FWIW, when I started using Salt some month ago, I was very enthusiastic because it's actively developped and the community is very responsive; but after using it all this time, I'm thinking more and more about choosing another configuration management software. With all the time I invested in learning Salt skills it would be a PITA, but if the general QA doesn't improve soon, I won't have any choice.
Don't get me wrong, I'm not telling this to anger you or mock you or something, but if you keep this mindset, Salt will always have this amateurish feel that currently prevents it to reach the big market. For now I use it at home to manage half a dozen hosts and VMs but in its current state I wouldn't take the risk to use it at work to manage hundreds of hosts.
@MoonSweep You might be misunderstanding how syncing custom types works. Any files synced from _states, _modules, etc. are synced within the minion cachedir (/var/cache/salt/minion/....) and used instead of the version installed by the package. They don't replace the files installed by the package, so this would not qualify as "polluting" the filesystem to me.

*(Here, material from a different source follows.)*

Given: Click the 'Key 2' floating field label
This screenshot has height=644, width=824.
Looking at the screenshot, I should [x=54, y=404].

Otherwise, any cached files, not to mention the log files created by Salt, would also have to be considered filesystem pollution.
@terminalmage hit it on the head.
And correct me if I'm wrong, but all we're talking about here is a rogue None
in a test=True
run, right? I'm struggling to see why that would cause a need to "suspend all sls-writing activity" anyway.

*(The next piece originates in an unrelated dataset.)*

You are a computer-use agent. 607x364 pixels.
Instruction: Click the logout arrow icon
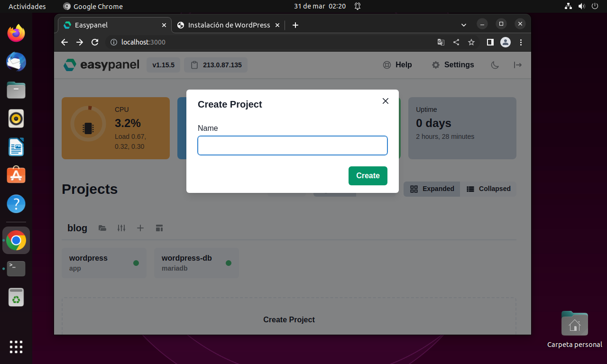[x=517, y=65]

In any case, we're sorry that your bugfix didn't make it into 2014.7.1, but were we to never package until all the bugs were fixed, we would never get any releases out. We're hoping to have 2014.7.2 out in the next week or two, and it will include this fix. Sorry for the inconvenience.

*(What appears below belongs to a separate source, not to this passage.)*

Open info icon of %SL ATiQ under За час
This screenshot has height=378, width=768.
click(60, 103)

@terminalmage No, I didn't misunderstand. If I implement this workaround, I'll have the real state file (from the package) and the one in the cachedir, in two separate places, and the latter will be used instead of the former (hence my use of the word supersede and not replace). My point is still valid: not only will this pollute the filesystem, but if I omit to remove those additional files before upgrading the package, they will be used in place of the package's ones, which is likely to bring a lot of confusion in the future.
@basepi How is one supposed to write/update/debug sls files when testing a highstate returns half of yellow output whereas only one or two files would actually be changed ? With --state-output=terse, the output messages mislead the user with a Result=differs yellow line for each file.replace and file.managed function call; you have to run the highstate with --state-output=full AND ignore/disable color output to tell if a change would actually be made or not. Admit that running an 80+ functions highstate with full output, and having to scrollback to carefully read each result instead or relying on colors, even for a limited (8 in my case) number of minions, is not a comfortable way to test sls files, to say the least. I'd rather wait for 2014.7.2 to be released and packaged, and hope that both issues will be fixed in the upgrade. If not, this will likely be the last straw for me.
Honestly, I'm just baffled at the pushback on this. I didn't think it was that inconvenient to remember to remove a file and resync. In fact, I've spoken with many users who are thrilled with the fact they're able to push modifications to states/modules/etc. like this, since it allows them to immediately apply workarounds and even copy in new functions slated for a future release so they can access them early.
I guess it's all a matter of perspective.
@MoonSweep the reason you can override core modules with the /srv/salt/_states
mechanism is for exactly this kind of thing (among other use-cases as well).
Large software projects have bugs. Salt makes this bug extremely easy to work around until a fix can be released.
If you're interested in contributing a regression test for this module we would be delighted. I'd even be happy to walk you through the process if you're interested and not already familiar with it. That is the best way to improve the quality of Salt moving forward.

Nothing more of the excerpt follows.